---------- Data supplied

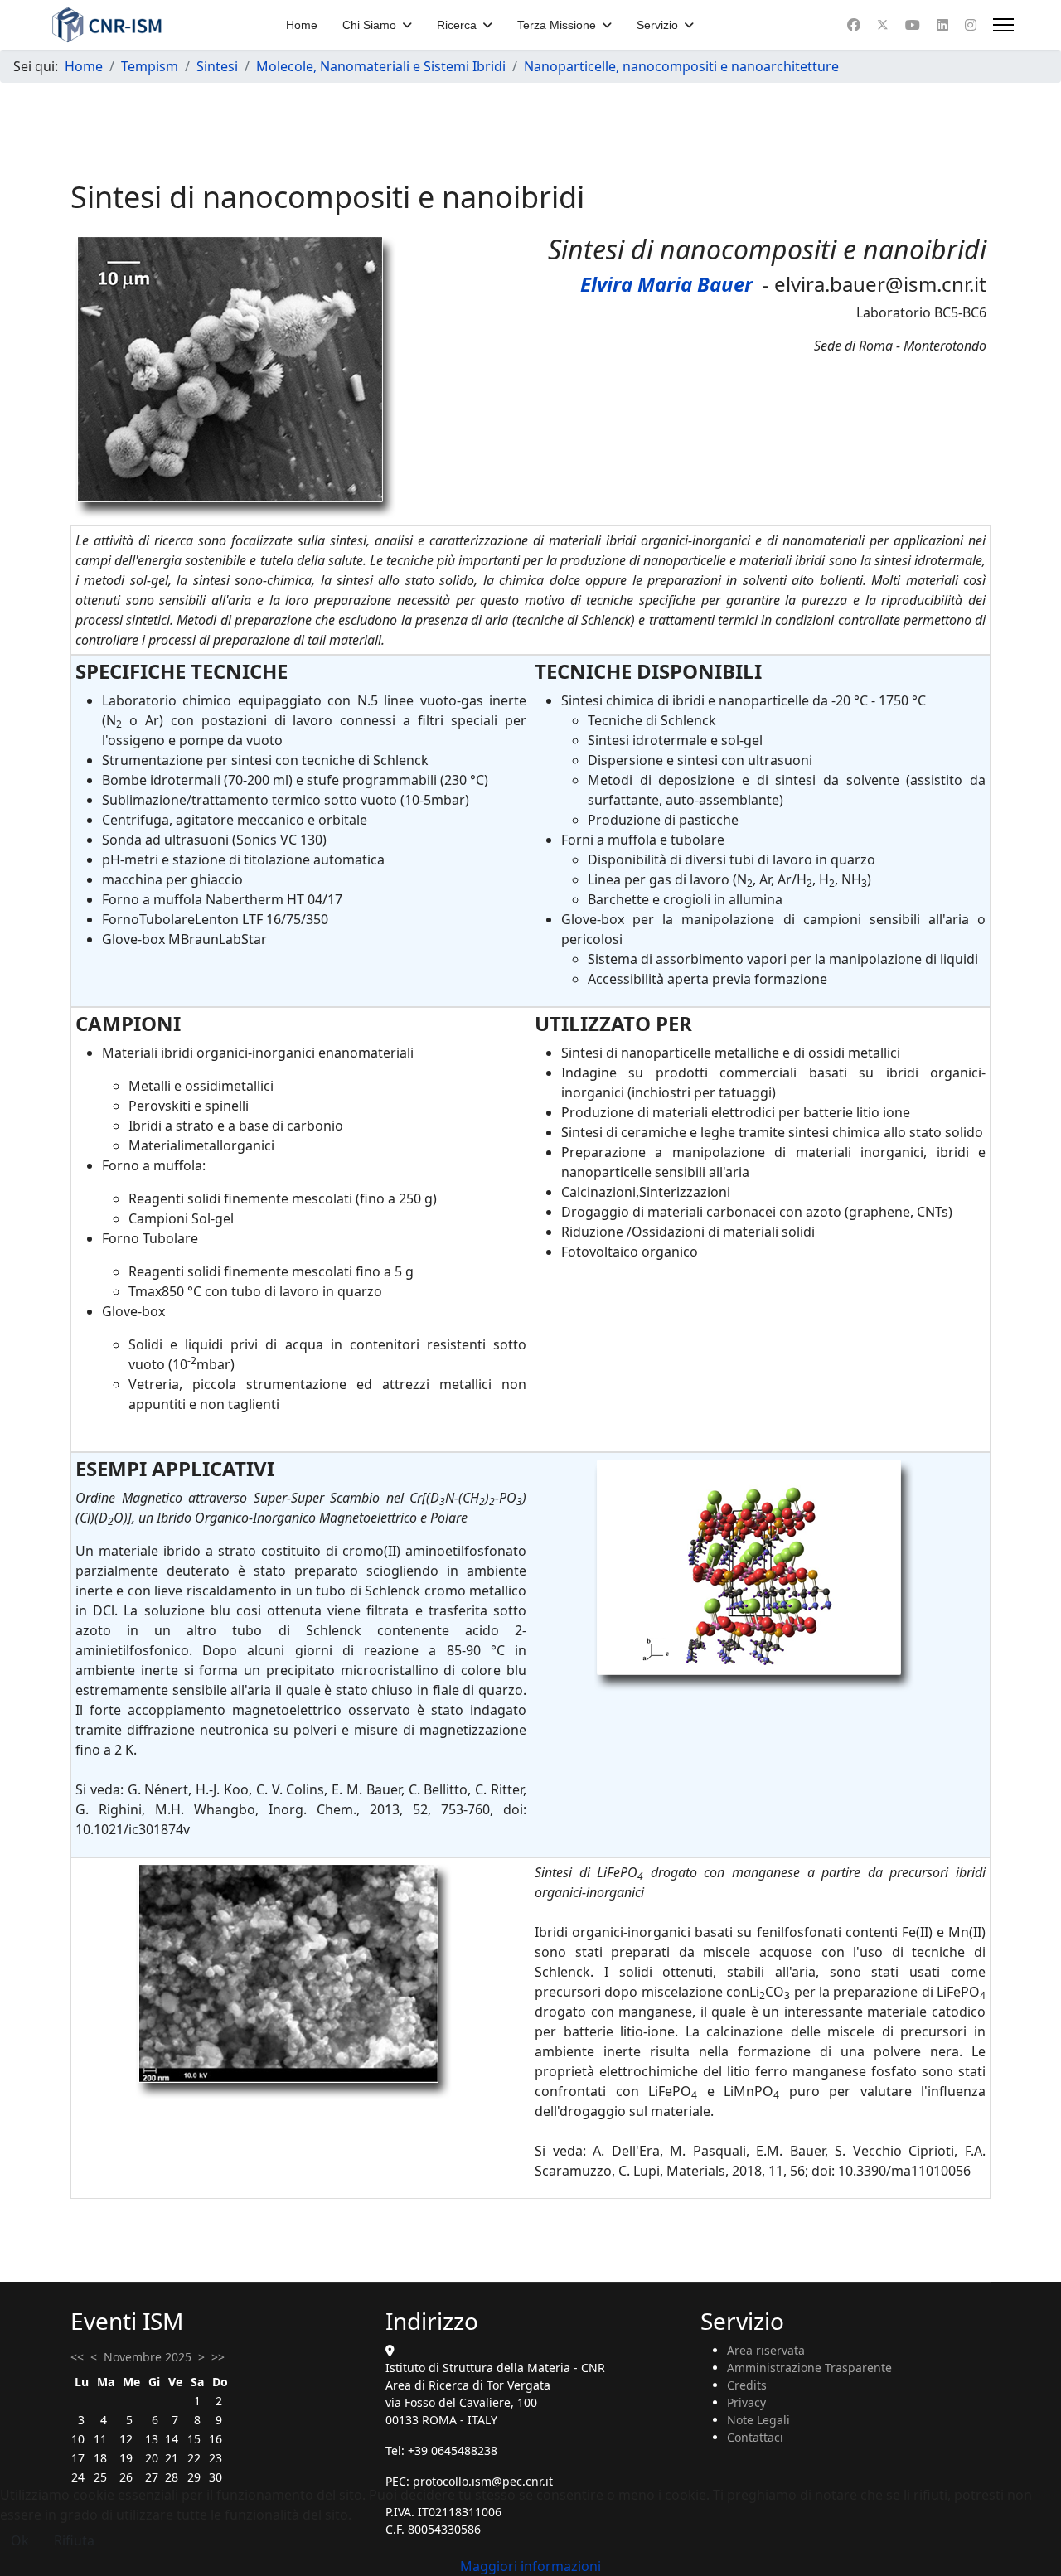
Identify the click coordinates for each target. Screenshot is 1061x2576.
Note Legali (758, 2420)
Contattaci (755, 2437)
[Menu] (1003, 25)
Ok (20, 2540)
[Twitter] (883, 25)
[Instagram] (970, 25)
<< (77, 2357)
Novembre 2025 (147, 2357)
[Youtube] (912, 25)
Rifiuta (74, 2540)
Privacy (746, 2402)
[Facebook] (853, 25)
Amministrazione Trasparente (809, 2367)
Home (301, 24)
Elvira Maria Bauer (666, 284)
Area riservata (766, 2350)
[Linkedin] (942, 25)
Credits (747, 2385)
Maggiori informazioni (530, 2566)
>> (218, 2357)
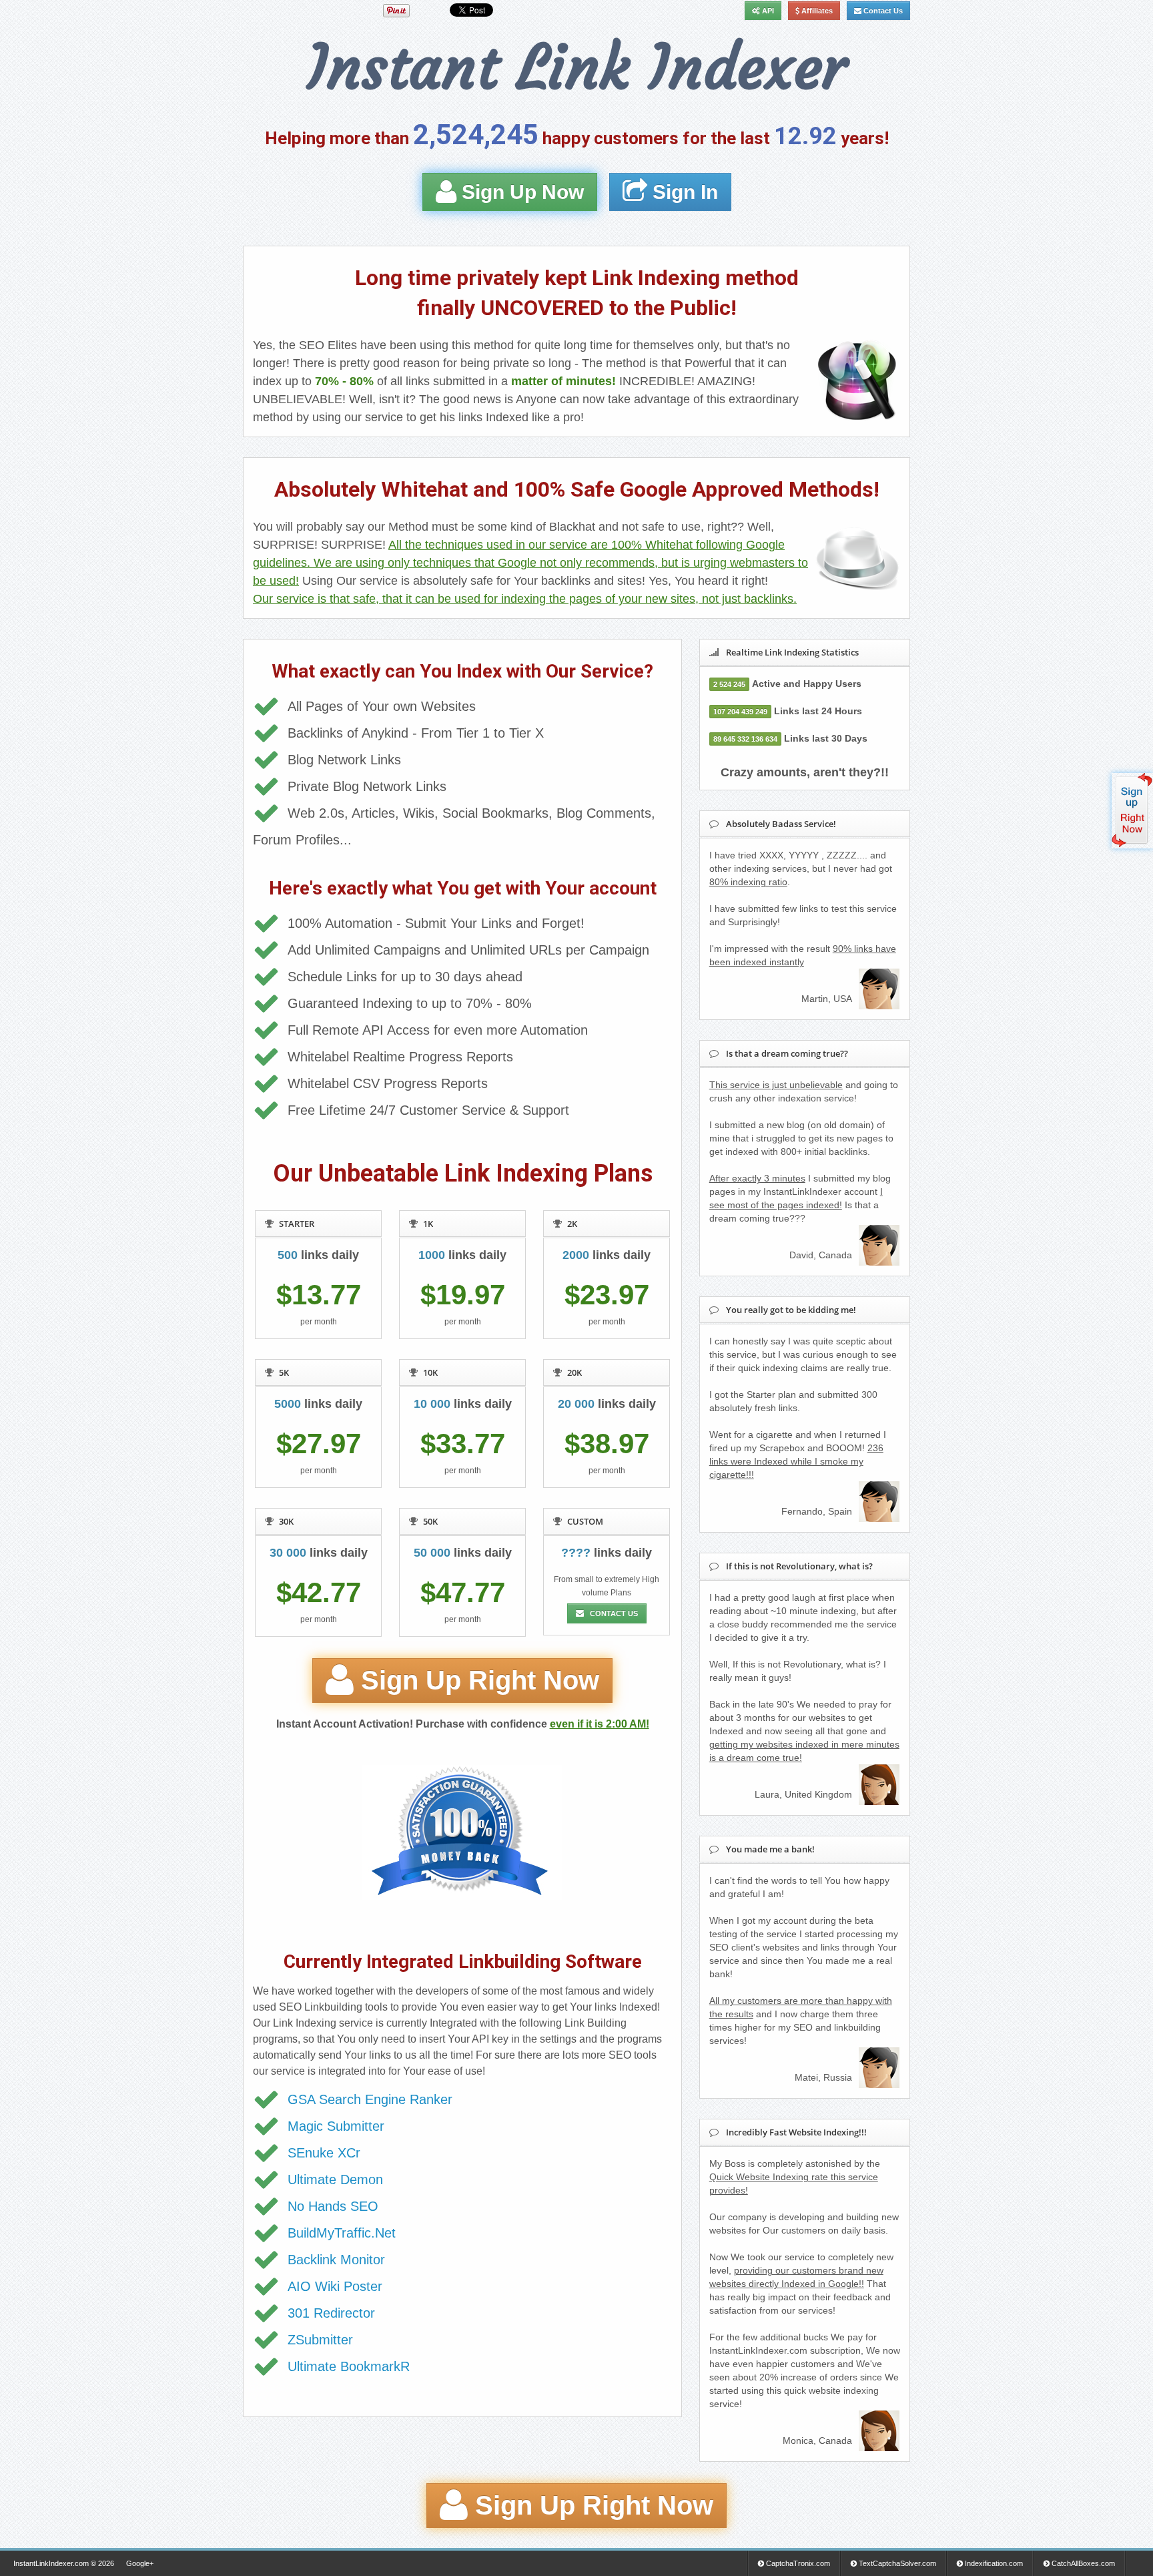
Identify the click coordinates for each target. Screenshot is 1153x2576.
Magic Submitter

--------------------

Your objective -> Copy every line of the data exactly as written, excluding the pictures.

Result ->
Identify the click coordinates for each target. Screenshot is 1061x2576.
Note Legali (758, 2420)
Contattaci (755, 2437)
[Menu] (1003, 25)
Ok (20, 2540)
[Twitter] (883, 25)
[Instagram] (970, 25)
<< (77, 2357)
Novembre 2025 (147, 2357)
[Youtube] (912, 25)
Rifiuta (74, 2540)
Privacy (746, 2402)
[Facebook] (853, 25)
Amministrazione Trasparente (809, 2367)
Home (301, 24)
Elvira Maria Bauer (666, 284)
Area riservata (766, 2350)
[Linkedin] (942, 25)
Credits (747, 2385)
Maggiori informazioni (530, 2566)
>> (218, 2357)
Identify the click coordinates for each target. Screenshot is 1153x2576.
Magic Submitter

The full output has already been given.